Narodowy Bank Polski opublikował projekcję na temat inflacji na najbliższe lata. Według tego dokumentu możemy spodziewać się, że dynamika wzrostu cen wyniesie w 2024 r. 3,2-6,2%, natomiast w 2025 r. 2,2-5,3%. Według NBP prawdopodobieństwo, że w ww. latach inflacja będzie się utrzymywać w tych przedziałach wartości, wynosi 50%. Gdyby projekcja okazała się zgodna z nadchodzącą rzeczywistością, to wzrost cen byłby znacznie niższy niż w 2023 r., natomiast cel inflacyjny wynoszący 2,5% zostałby osiągnięty dopiero w 2025 roku.
W tym miejscu warto też odnotować, że według omawianej projekcji banku centralnego wzrost PKB w Polsce w 2023 roku wyniósł zaledwie 0,3%. Oznacza to niemal stagnację polskiej gospodarki. Na 2024 roku przewidywania NBP są bardziej optymistyczne - wg nich wzrost PKB wyniesie 2,9%.
Kryzys gospodarczy, który najpoważniej objawił się w 2022 roku wywołał długofalowe skutki.
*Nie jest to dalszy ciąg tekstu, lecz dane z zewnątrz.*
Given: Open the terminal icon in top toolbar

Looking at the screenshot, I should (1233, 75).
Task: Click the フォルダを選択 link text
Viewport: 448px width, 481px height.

Jak widzimy tempo wzrostu PKB jest obecnie na niemalże zerowym poziomie, co jest wynikiem, którego nie można ocenić inaczej jak po prostu: kiepski. Ale to nie jedyne, co da się zaobserwować. Kryzys dosięgnął także gałąź energetyczną. Ceny energii mają ogromny wpływ na wzrost kosztów we wszystkich dziedzin życia. W związku z tym, że od stycznia 2024 roku należy spodziewać się ogromnych podwyżek za energię, inflacja może przez to poszybować w górę i wiosną przekroczyć 5%.
Czego więc powinien spodziewać się polski konsument? Spadku inflacji, jak mówi projekcja NBP, czy większej dynamiki wzrostu cen? Trzeba zwrócić uwagę na bardzo ważny aspekt związany z omawianym przez nas dokumentem banku centralnego. Otóż projekcja wyraża przewidywany wzrost cen i usług z prawdopodobieństwem wynoszącym 50%. Można by powiedzieć potocznie: na dwoje babka wróżyła. Jak będzie za rok - dopiero wszyscy się przekonamy, inflacja może spaść, może wzrosnąć, a może zachować się całkowicie inaczej niż przewidują eksperci, a nawet sami członkowie Rady Polityki Pieniężnej.
Inflacja powiązana jest ze stopami procentowymi, a stopy procentowe z kosztami kredytów. Niskie stopy w 2021 roku zachęcały do zaciągania zobowiązań. Potem NBP w obliczu gwałtownego wzrostu cen podwyższył stopy, w związku z czym niejeden kredytobiorca musiał płacić raty wyższe nawet o 100% od tego, co płacił przed podwyżką. Obecnie stopa procentowa wynosi 5,75%. Jeśli projekcja NBP się potwierdzi, to istnieje prawdopodobieństwo, że stopy pozostaną niezmienione przez cały 2024 rok, co nie spowoduje ani obniżek ani wzrostu rat.
Co jednak, jeśli inflacja rzeczywiście urośnie w 2024 roku? Otóż jeśli to będą okolice 5-7% to NBP nie powinien podwyższać stóp. Gdyby jednak z jakiegoś powodu inflacja urosła do wartości dwucyfrowej, to wówczas zarówno posiadacze kredytu hipotecznego jak i gotówkowego prawdopodobnie zapłacą więcej. Natomiast bardzo trudno jest mówić o jakichkolwiek obniżkach kosztów kredytowych w najbliższej przyszłości.